[start of Task input]

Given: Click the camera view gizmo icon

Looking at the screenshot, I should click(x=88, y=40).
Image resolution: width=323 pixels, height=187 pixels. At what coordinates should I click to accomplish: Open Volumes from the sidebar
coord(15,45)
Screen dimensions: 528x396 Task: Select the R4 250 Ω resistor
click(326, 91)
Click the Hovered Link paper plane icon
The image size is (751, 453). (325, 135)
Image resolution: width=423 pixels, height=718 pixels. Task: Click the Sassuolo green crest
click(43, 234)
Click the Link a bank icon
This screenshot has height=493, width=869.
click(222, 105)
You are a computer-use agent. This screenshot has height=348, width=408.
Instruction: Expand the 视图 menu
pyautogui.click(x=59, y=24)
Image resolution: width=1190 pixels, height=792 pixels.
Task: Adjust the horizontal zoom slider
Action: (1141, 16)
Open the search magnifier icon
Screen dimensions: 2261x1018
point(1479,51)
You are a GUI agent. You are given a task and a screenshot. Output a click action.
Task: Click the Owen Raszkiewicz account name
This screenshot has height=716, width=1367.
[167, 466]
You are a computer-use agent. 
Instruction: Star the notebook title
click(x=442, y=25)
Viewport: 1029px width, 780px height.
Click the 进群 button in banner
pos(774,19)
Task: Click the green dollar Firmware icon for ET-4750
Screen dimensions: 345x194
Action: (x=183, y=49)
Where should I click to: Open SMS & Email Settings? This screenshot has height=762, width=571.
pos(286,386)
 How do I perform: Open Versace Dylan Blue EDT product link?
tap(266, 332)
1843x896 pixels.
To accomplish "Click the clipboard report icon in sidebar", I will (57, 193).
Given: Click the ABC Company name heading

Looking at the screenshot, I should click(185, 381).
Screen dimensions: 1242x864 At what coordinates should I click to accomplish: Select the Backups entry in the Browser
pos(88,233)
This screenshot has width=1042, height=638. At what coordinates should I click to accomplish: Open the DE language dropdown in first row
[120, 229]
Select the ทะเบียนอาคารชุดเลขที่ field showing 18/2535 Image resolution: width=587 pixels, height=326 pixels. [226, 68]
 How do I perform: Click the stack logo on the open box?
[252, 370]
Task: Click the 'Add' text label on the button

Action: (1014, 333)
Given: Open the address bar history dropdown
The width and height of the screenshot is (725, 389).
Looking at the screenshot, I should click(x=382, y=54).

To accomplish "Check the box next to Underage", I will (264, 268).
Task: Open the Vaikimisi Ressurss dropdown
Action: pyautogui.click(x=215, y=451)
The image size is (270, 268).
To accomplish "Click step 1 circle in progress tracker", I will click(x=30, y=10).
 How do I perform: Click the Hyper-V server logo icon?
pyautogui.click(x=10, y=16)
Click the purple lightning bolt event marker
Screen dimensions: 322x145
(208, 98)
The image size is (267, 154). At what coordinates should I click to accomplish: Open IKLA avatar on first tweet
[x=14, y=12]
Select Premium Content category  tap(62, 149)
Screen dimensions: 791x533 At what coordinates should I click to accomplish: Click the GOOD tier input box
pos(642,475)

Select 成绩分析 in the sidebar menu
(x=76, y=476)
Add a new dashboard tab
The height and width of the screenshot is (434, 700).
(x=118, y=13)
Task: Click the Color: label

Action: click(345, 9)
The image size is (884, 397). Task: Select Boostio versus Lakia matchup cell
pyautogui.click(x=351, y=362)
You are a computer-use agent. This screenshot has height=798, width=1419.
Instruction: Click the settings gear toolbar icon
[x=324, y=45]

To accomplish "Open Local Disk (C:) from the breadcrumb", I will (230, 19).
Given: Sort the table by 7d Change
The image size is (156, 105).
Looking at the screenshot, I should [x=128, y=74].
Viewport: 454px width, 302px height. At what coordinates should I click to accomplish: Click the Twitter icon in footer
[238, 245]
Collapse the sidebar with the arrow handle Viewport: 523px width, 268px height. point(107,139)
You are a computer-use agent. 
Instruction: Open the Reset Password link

[end of Task input]

- What needs to be done: Rewrite the data above, replacing "computer-use agent" with "desktop agent" and leaving everything else unchanged.

- Response for this exercise:
Given: Click the camera view gizmo icon

Looking at the screenshot, I should click(x=88, y=40).
Image resolution: width=323 pixels, height=187 pixels. At what coordinates should I click to accomplish: Open Volumes from the sidebar
coord(15,45)
Screen dimensions: 528x396 Task: Select the R4 250 Ω resistor
click(326, 91)
Click the Hovered Link paper plane icon
The image size is (751, 453). (325, 135)
Image resolution: width=423 pixels, height=718 pixels. Task: Click the Sassuolo green crest
click(43, 234)
Click the Link a bank icon
This screenshot has height=493, width=869.
click(222, 105)
You are a desktop agent. This screenshot has height=348, width=408.
Instruction: Expand the 视图 menu
pyautogui.click(x=59, y=24)
Image resolution: width=1190 pixels, height=792 pixels.
Task: Adjust the horizontal zoom slider
Action: (1141, 16)
Open the search magnifier icon
Screen dimensions: 2261x1018
point(1479,51)
You are a GUI agent. You are given a task and a screenshot. Output a click action.
Task: Click the Owen Raszkiewicz account name
This screenshot has height=716, width=1367.
[167, 466]
You are a desktop agent. 
Instruction: Star the notebook title
click(x=442, y=25)
Viewport: 1029px width, 780px height.
Click the 进群 button in banner
pos(774,19)
Task: Click the green dollar Firmware icon for ET-4750
Screen dimensions: 345x194
Action: (x=183, y=49)
Where should I click to: Open SMS & Email Settings? This screenshot has height=762, width=571.
pos(286,386)
 How do I perform: Open Versace Dylan Blue EDT product link?
tap(266, 332)
1843x896 pixels.
To accomplish "Click the clipboard report icon in sidebar", I will (57, 193).
Given: Click the ABC Company name heading

Looking at the screenshot, I should click(185, 381).
Screen dimensions: 1242x864 At what coordinates should I click to accomplish: Select the Backups entry in the Browser
pos(88,233)
This screenshot has width=1042, height=638. At what coordinates should I click to accomplish: Open the DE language dropdown in first row
[120, 229]
Select the ทะเบียนอาคารชุดเลขที่ field showing 18/2535 Image resolution: width=587 pixels, height=326 pixels. [226, 68]
 How do I perform: Click the stack logo on the open box?
[252, 370]
Task: Click the 'Add' text label on the button

Action: (1014, 333)
Given: Open the address bar history dropdown
The width and height of the screenshot is (725, 389).
Looking at the screenshot, I should click(x=382, y=54).

To accomplish "Check the box next to Underage", I will (264, 268).
Task: Open the Vaikimisi Ressurss dropdown
Action: pyautogui.click(x=215, y=451)
The image size is (270, 268).
To accomplish "Click step 1 circle in progress tracker", I will click(x=30, y=10).
 How do I perform: Click the Hyper-V server logo icon?
pyautogui.click(x=10, y=16)
Click the purple lightning bolt event marker
Screen dimensions: 322x145
(208, 98)
The image size is (267, 154). At what coordinates should I click to accomplish: Open IKLA avatar on first tweet
[x=14, y=12]
Select Premium Content category  tap(62, 149)
Screen dimensions: 791x533 At what coordinates should I click to accomplish: Click the GOOD tier input box
pos(642,475)

Select 成绩分析 in the sidebar menu
(x=76, y=476)
Add a new dashboard tab
The height and width of the screenshot is (434, 700).
(x=118, y=13)
Task: Click the Color: label

Action: click(345, 9)
The image size is (884, 397). Task: Select Boostio versus Lakia matchup cell
pyautogui.click(x=351, y=362)
You are a desktop agent. This screenshot has height=798, width=1419.
Instruction: Click the settings gear toolbar icon
[x=324, y=45]

To accomplish "Open Local Disk (C:) from the breadcrumb", I will (230, 19).
Given: Sort the table by 7d Change
The image size is (156, 105).
Looking at the screenshot, I should [x=128, y=74].
Viewport: 454px width, 302px height. At what coordinates should I click to accomplish: Click the Twitter icon in footer
[238, 245]
Collapse the sidebar with the arrow handle Viewport: 523px width, 268px height. point(107,139)
You are a desktop agent. 
Instruction: Open the Reset Password link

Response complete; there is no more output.